今まで扱ってきた変数はほとんどローカル変数でしたが、今回はインスタンス変数とstatic変数を使用したサンプルプログラムをみてみましょう。

class Dog {
    static int count; // static変数
    String name;     // インスタンス変数
    String kensyu;   // インスタンス変数

    public Dog(String n, String k) { // コンストラクタ
        name = n;  // ローカル変数
        kensyu = k;
        count++;
    }
    String getName() { // getNameメソッド
        return name;  // 戻り値name
    }
    String getKensyu() { // getKensyuメソッド
        return kensyu;  // 戻り値kensyu
    }
}

public class Sample8_2 {
    public static void main(String[] args) { // mainメソッド

//      Dogクラスをインスタンス化し、dogオブジェクトを作成。
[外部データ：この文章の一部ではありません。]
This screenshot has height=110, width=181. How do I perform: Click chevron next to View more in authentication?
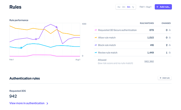(x=47, y=103)
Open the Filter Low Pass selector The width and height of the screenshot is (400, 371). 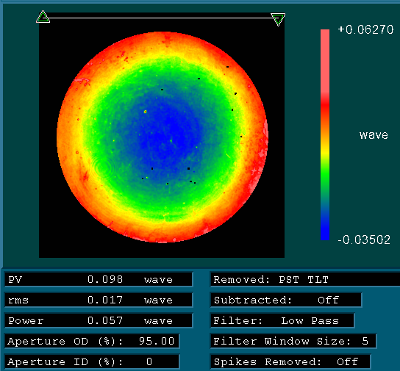(x=282, y=320)
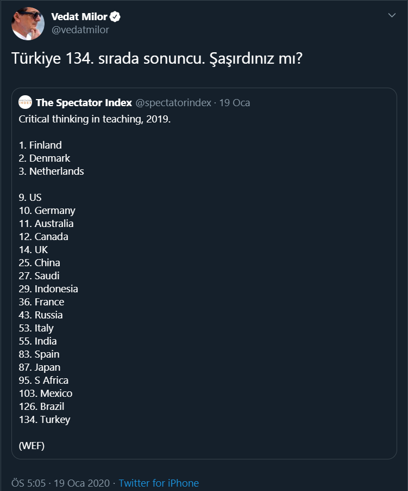
Task: Click the 1. Finland ranking line
Action: coord(40,145)
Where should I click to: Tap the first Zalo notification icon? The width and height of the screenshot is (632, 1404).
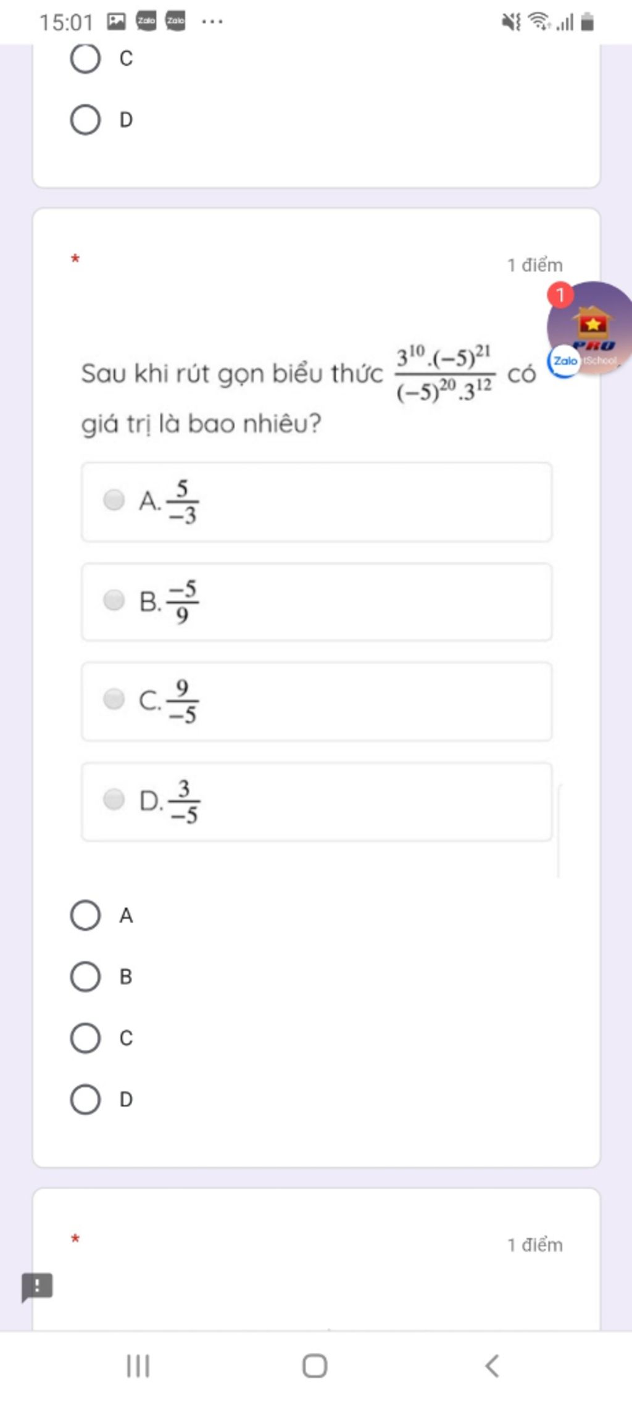(146, 21)
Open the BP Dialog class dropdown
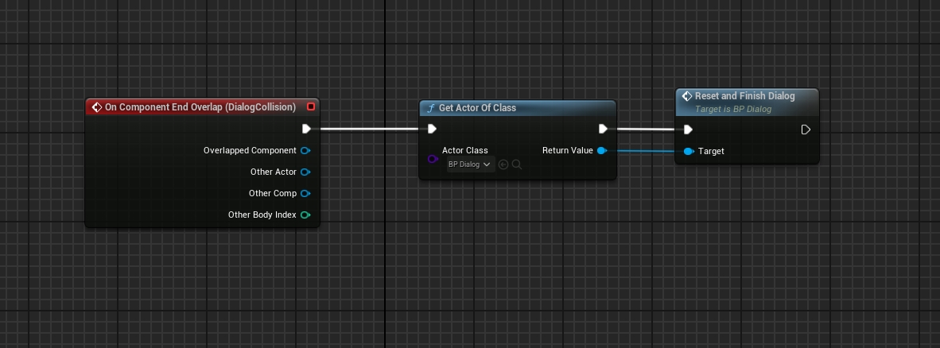Viewport: 940px width, 348px height. (470, 164)
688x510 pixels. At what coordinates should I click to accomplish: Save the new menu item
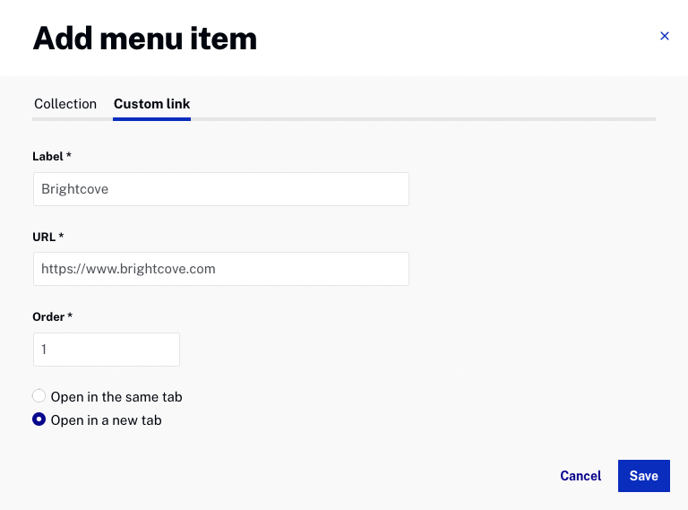click(644, 476)
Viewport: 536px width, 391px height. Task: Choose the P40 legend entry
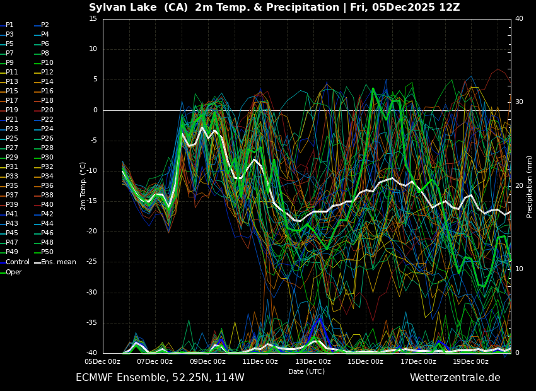point(47,205)
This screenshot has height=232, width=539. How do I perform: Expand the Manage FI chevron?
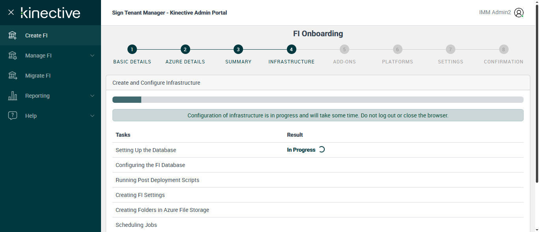[92, 56]
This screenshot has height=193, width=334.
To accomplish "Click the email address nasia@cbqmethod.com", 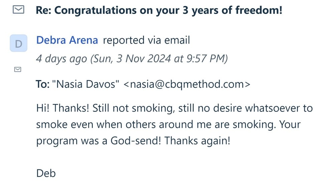I will (x=186, y=84).
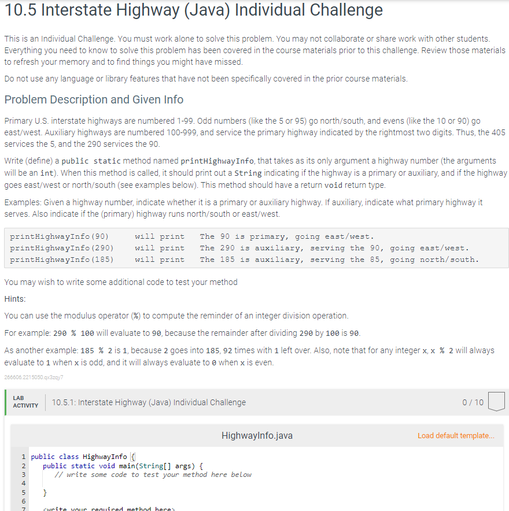Viewport: 509px width, 511px height.
Task: Click the LAB ACTIVITY label badge
Action: [x=26, y=402]
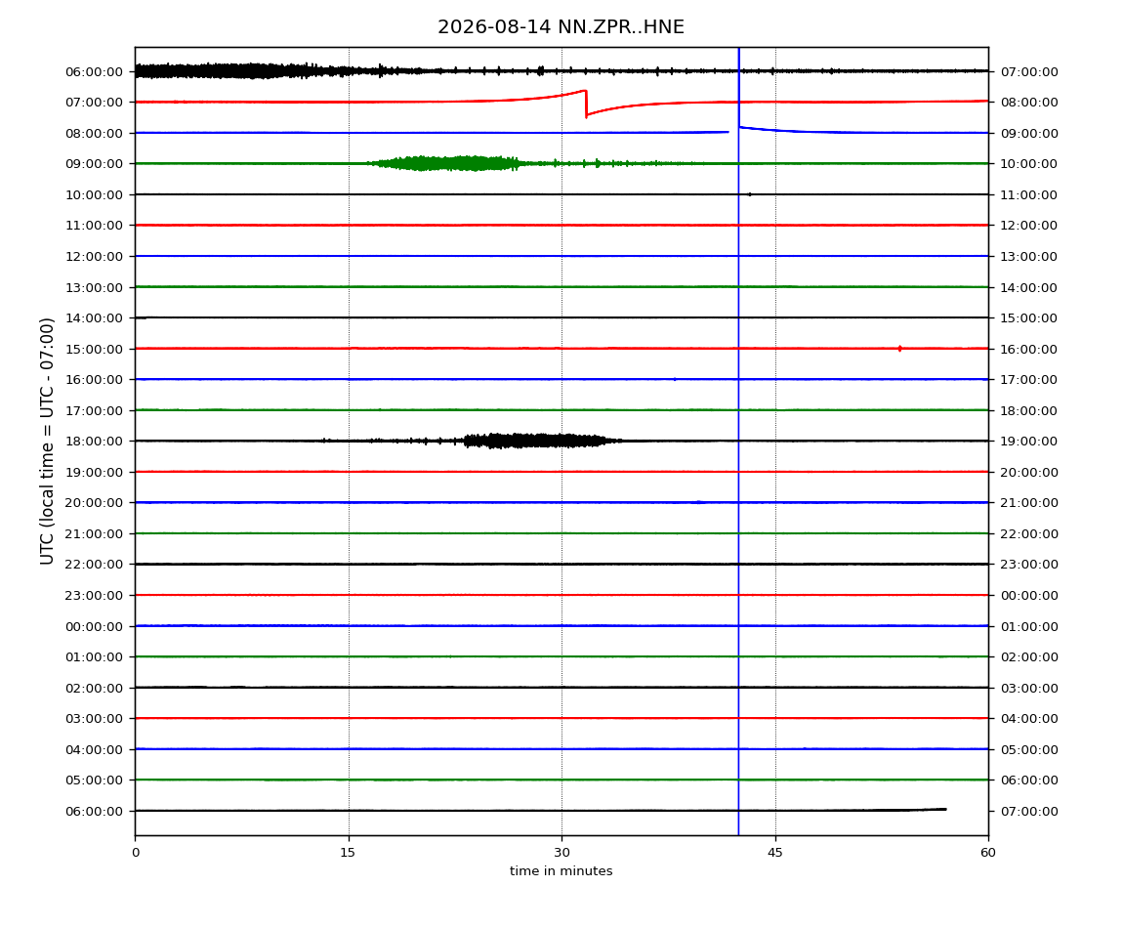The image size is (1123, 928).
Task: Click the red spike on the 15:00:00 trace
Action: (x=899, y=349)
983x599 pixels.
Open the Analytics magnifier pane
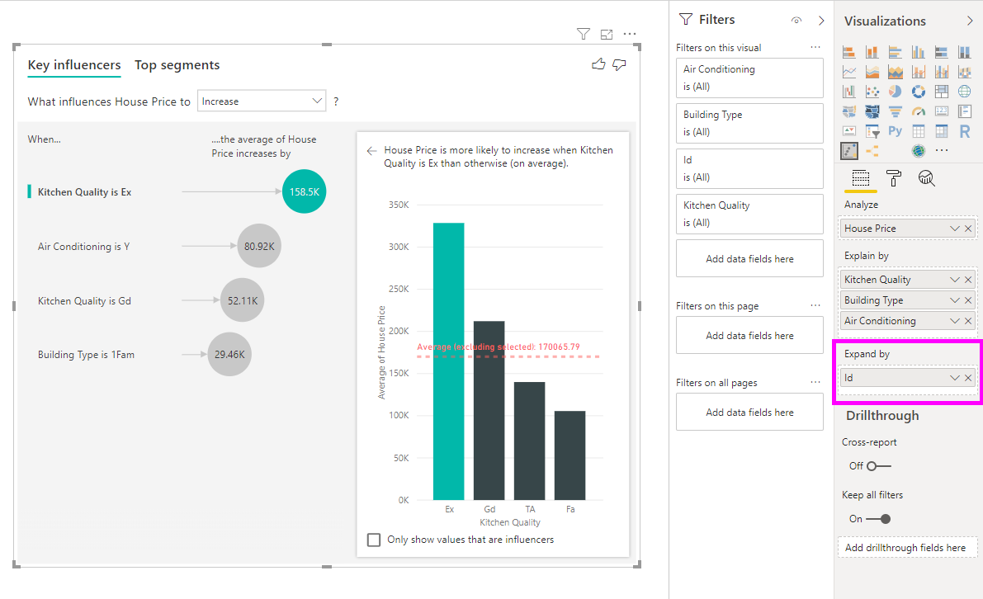click(x=927, y=177)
第一引数に名前、第二引数に犬種を指定
        Dog dog1 = new Dog("メロン", "柴犬");
        Dog dog2 = new Dog("ポチ", "ミニチュアダックス");
        Dog dog3 = new Dog("まさお", "ラブラドール");

//      参照変数名.メソッド名で呼び出し
        System.out.println("名前は" + dog1.getName() + "で、犬種は" + dog1.getKensyu() + "です。");
        System.out.println("名前は" + dog2.getName() + "で、犬種は" + dog2.getKensyu() + "です。");
        System.out.println("名前は" + dog3.getName() + "で、犬種は" + dog3.getKensyu() + "です。");

//      クラス名.static変数名で呼び出し
        System.out.println("数:" + Dog.count + "匹です。");
    }
}

実行結果
名前はメロンで、犬種は柴犬です。
名前はポチで、犬種はミニチュアダックスです。
名前はまさおで、犬種はラブラドールです。
数:3匹です。

このように表示されます。
Dogクラスにはstatic変数が1つ、インスタンス変数が2つ宣言されています。
そしてコンストラクタ、getNameメソッド、getKensyuメソッドの3つのメソッドが定義されています。(コンストラクタについては次回説明します)
それらのメソッドで「name」や「kensyu」といった変数が共通して使われています。
クラスの直下に変数宣言すると、そのクラス内で共通して使える変数になるのです。
つまり、複数のメソッドで共通して使用したい変数があるときに、インスタンス変数やstatic変数を使うのです。

Sample8_2クラスではDogクラスがインスタンス化されています。
その際、引数に(“メロン”, “柴犬”)、(“ポチ”, “ミニチュアダックス”)、(“まさお”, “ラブラドール”)というString型の値が渡されています。
するとコンストラクタの引数にそれぞれの文字がnとkに渡され、それぞれが変数nameと変数kensyuに代入され、countがインクリメントされます。
そしてgetName()とgetKensyu()でnameとkensyuに代入された値をそれぞれ取り出します。
すると実行結果のようになるのです。

今度はインスタンス変数とstatic変数の違いに注目してみましょう。
インスタンス変数であるnameとkensyuの値がオブジェクトが各々持っているのに対し、countの値は3つのオブジェクトで共有しています
そのためオブジェクトが生成されるたびにcountが増えていき、実行結果では3(匹)という値が返ってきます。
もしこれがインスタンス変数だったら、countが3つ複製され、それぞれが「1」になってしまうということになります。
これがインスタンス変数とstatic変数の違いになります。

今回はここまでとしたいと思います。